Excerpt to read
Interpreting how convnets decompose an input image
Visualizing the filters learned by convnets
Visualizing areas in an image responsible for a certain classification decision
A fundamental problem when building a computer vision application is that of interpretability: why did our classifier think a particular image contained a refrigerator, when all we can see is a truck? This is especially relevant to use cases where deep learning is used to complement human expertise, such as medical imaging use cases. This chapter will familiarize you with a range of different techniques for visualizing what convnets learn and understanding the decisions they make.

What to work on
1) Answer these questions about the passage about convnet interpretability:
(a) What did the classifier in the example think the image contained?
(b) Which use case is named as one where deep learning complements human expertise?
(c) Besides areas in an image responsible for a classification decision, what does the list at the top say will be visualized?
2) Write out the part of the passage about convnet interpretability between "Interpreting how convnets" and "decisions they make.", inclusive.
Rely only on the passage about convnet interpretability.

Dataset entries
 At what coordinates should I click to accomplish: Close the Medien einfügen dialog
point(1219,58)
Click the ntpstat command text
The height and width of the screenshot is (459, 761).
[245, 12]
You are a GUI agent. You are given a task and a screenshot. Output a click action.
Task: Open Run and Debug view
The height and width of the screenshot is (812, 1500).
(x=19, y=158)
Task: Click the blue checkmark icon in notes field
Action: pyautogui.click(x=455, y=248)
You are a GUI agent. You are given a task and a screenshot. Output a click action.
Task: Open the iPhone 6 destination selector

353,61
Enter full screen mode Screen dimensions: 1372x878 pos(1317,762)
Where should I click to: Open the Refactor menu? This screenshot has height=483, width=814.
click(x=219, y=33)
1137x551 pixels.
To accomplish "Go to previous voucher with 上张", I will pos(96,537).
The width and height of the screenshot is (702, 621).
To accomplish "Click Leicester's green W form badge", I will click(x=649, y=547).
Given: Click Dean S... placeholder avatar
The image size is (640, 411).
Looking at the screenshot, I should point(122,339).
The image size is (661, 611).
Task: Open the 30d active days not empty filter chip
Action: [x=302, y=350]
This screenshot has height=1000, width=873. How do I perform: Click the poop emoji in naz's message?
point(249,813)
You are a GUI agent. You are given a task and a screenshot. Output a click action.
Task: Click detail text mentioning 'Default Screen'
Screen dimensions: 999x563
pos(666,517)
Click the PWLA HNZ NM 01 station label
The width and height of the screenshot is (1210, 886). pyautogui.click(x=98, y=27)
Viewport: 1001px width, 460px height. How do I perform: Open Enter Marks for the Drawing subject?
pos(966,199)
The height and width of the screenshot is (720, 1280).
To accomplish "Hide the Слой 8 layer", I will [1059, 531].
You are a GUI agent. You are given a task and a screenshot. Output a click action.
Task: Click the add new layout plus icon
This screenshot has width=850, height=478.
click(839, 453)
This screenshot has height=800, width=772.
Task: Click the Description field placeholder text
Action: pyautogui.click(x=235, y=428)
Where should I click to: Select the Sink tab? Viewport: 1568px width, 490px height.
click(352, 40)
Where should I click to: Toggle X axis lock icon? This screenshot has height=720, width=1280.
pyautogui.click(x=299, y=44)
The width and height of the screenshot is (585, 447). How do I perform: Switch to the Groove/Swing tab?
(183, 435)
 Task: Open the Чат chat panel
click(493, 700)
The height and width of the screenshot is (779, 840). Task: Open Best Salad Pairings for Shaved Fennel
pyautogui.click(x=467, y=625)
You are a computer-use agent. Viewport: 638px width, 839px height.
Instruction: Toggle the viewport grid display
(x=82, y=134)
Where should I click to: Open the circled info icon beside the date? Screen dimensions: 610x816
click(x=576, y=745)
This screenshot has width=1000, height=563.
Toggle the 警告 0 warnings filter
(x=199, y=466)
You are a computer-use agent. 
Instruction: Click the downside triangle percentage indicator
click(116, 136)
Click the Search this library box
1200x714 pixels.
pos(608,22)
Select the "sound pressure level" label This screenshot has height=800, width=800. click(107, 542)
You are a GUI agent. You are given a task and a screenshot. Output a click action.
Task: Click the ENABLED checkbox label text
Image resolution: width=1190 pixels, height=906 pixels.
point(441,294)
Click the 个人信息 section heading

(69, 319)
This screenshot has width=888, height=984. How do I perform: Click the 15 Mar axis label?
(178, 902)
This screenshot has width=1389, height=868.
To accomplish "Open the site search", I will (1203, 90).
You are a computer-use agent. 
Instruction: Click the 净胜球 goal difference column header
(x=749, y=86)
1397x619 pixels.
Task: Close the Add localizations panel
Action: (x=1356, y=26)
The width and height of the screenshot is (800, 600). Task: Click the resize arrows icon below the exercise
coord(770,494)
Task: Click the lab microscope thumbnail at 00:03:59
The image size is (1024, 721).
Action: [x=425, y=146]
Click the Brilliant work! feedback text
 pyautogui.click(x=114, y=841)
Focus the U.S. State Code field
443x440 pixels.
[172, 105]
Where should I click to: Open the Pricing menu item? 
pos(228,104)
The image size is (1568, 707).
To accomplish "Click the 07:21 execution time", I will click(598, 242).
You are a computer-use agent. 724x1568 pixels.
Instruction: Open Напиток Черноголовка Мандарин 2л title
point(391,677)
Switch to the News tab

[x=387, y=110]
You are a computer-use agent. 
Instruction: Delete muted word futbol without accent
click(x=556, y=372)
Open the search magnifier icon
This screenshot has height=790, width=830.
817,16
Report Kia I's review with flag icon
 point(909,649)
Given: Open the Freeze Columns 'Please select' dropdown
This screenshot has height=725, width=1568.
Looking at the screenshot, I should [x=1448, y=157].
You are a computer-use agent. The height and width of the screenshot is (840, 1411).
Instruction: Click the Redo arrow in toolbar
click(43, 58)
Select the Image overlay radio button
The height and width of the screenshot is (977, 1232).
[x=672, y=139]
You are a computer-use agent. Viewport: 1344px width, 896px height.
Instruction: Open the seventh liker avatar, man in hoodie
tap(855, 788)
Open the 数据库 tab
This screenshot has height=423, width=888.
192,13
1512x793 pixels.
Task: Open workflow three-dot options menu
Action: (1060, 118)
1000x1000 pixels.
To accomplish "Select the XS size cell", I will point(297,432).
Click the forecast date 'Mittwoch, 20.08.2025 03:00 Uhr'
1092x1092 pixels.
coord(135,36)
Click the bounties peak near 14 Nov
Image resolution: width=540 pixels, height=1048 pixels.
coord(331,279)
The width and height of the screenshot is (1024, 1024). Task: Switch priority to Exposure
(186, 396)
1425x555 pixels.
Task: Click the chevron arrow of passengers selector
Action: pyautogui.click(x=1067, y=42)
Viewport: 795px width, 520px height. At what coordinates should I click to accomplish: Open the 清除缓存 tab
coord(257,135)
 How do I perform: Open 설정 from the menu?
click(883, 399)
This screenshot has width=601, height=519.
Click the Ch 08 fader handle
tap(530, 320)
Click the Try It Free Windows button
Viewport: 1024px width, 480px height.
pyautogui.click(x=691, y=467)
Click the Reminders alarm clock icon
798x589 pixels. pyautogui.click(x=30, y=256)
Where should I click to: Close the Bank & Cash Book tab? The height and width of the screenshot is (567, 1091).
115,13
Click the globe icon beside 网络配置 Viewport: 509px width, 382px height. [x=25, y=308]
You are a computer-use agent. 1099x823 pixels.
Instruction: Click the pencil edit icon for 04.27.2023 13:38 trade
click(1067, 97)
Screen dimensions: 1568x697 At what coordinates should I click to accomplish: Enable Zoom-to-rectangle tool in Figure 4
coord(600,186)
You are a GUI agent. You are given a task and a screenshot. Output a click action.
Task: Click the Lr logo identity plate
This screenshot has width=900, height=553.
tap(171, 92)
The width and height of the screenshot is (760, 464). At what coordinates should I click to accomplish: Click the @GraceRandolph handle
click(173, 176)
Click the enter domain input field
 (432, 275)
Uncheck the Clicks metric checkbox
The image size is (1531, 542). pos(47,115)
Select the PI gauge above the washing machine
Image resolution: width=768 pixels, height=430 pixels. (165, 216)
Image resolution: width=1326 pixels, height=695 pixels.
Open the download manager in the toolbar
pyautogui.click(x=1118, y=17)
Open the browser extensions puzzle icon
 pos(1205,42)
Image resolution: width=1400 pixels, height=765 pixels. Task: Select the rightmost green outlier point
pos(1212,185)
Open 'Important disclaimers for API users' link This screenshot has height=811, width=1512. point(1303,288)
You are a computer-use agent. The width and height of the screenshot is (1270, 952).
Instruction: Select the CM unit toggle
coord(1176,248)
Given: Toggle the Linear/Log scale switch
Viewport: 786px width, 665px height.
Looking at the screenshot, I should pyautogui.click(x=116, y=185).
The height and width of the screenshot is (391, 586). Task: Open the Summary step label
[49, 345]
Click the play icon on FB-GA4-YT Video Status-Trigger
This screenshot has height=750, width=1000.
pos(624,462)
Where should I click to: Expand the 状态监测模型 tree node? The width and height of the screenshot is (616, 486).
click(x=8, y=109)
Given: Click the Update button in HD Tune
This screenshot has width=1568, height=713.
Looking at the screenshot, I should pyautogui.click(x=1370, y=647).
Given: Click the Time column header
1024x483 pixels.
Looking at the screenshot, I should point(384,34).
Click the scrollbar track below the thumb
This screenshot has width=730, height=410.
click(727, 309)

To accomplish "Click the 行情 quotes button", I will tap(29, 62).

Results in order
1)
(a) A refrigerator
(b) Medical imaging
(c) The filters learned by convnets

2)
Interpreting how convnets decompose an input image
Visualizing the filters learned by convnets
Visualizing areas in an image responsible for a certain classification decision
A fundamental problem when building a computer vision application is that of interpretability: why did our classifier think a particular image contained a refrigerator, when all we can see is a truck? This is especially relevant to use cases where deep learning is used to complement human expertise, such as medical imaging use cases. This chapter will familiarize you with a range of different techniques for visualizing what convnets learn and understanding the decisions they make.